§ **Problems and tasks**
a) Condense the paragraph of the forum post that begins "I'm turning 33 this year" into a short bulleted list that keeps its main facts.
b) According to the forum post, at what stage of life was the writer disowned by their mother?
c) Extend the forum post, picking up after its final sentence.

::: Supplied text :::

Any help appreciated
Sorry for the long post, it's just right now I wish I could reach back in time and take younger me somewhere before she could get so hurt.
I'm turning 33 this year. After decades of emotional and physical abuse my mother disowned me when I reached my mid twenties and I was an only child. My therapist at the time did point out how I was grieving for a life that had been nothing but pain but it was the only love I knew. I admit I went through some dark times and I still have the depression from it. But for some reason I couldn't end it, I entertained the thought daily but something always stopped me. Then somehow I found someone amazing four years ago. He saved my life really, but it's ended up bittersweet. I've finally found something to live for and someone to want a future with only to realise that it's out of my reach.
How cruel it is to be given this sudden happiness that makes me want to actually have a life now, just to have it snatched away by reality. I can't afford it. I can't afford a home, or the beautiful children I long to have. And the reason why is because I wasted away all those years locked away in my bedroom.

::: Extracted data :::

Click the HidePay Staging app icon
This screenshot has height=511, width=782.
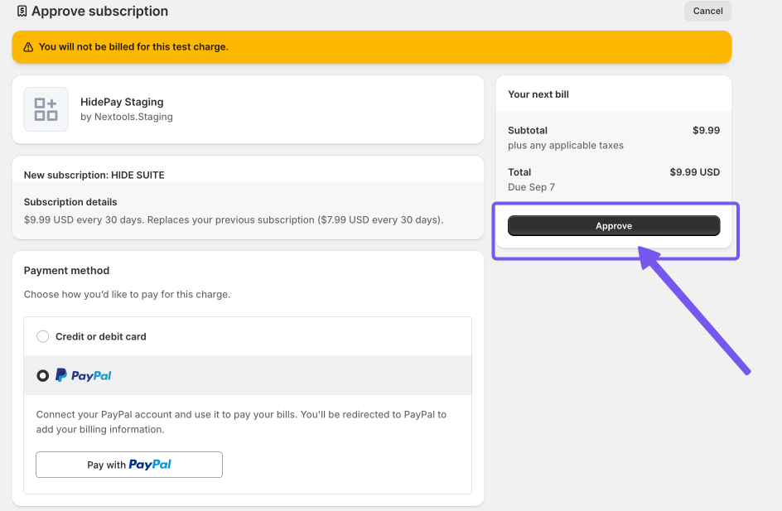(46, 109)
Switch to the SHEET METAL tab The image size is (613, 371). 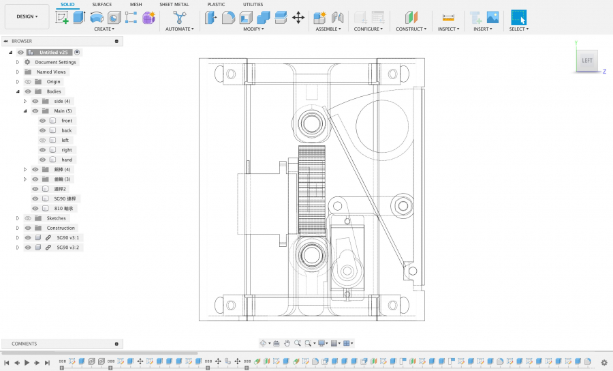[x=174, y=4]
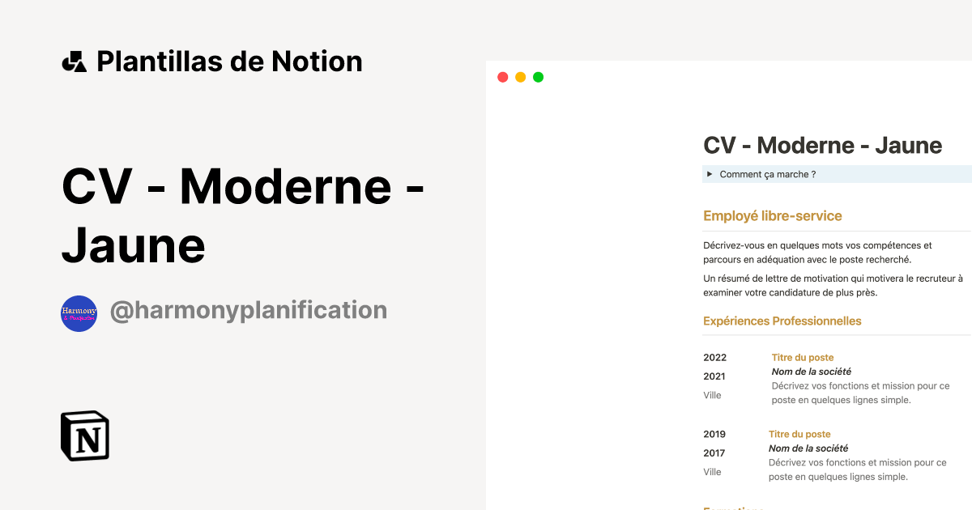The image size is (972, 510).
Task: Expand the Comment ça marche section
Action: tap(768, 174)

:::
::: Extracted data :::

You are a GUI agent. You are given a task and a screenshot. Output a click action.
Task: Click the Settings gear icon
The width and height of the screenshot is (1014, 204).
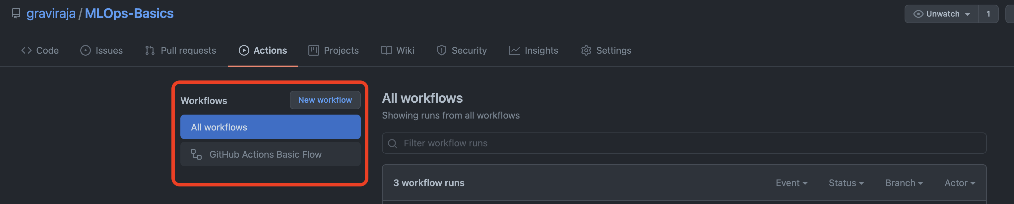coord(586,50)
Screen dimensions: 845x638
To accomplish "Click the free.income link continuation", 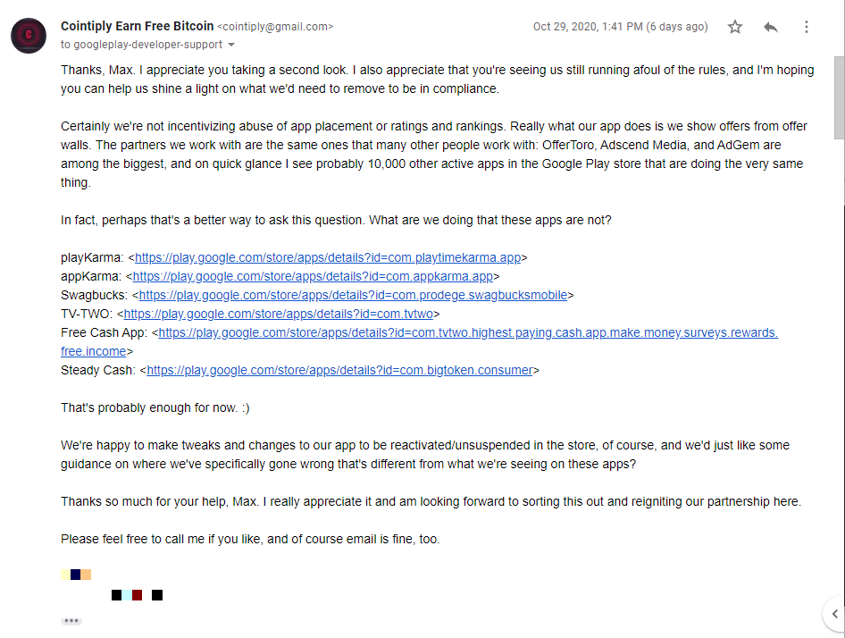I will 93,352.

:::

§ **Answers to the tasks**
a)
- I turn 33 this year.
- After decades of emotional and physical abuse, my mother disowned me in my mid twenties; I was an only child.
- My therapist at the time pointed out that I was grieving for a life of pain that was still the only love I knew.
- I went through dark times, still have depression, and thought daily of ending my life, but something always stopped me.
- Four years ago I found someone amazing who saved my life.
- The result is bittersweet: I now have something to live for and a future I want, but it feels out of reach.

b) In their mid twenties.

c)
I managed to get a job four years ago and I am proud of that, but minimum wage in this economy means I can only afford a dream. All my money goes on rent and bills.
Any amount of money or just something kind that anyone is willing to offer will be appreciated to be honest. I would do a gofundme if I could stand it but my pride is one of the things that kept me going this far, putting my face out there where people I have had to cut out of my life could stumble into it is too much of a risk for me so I'm asking here.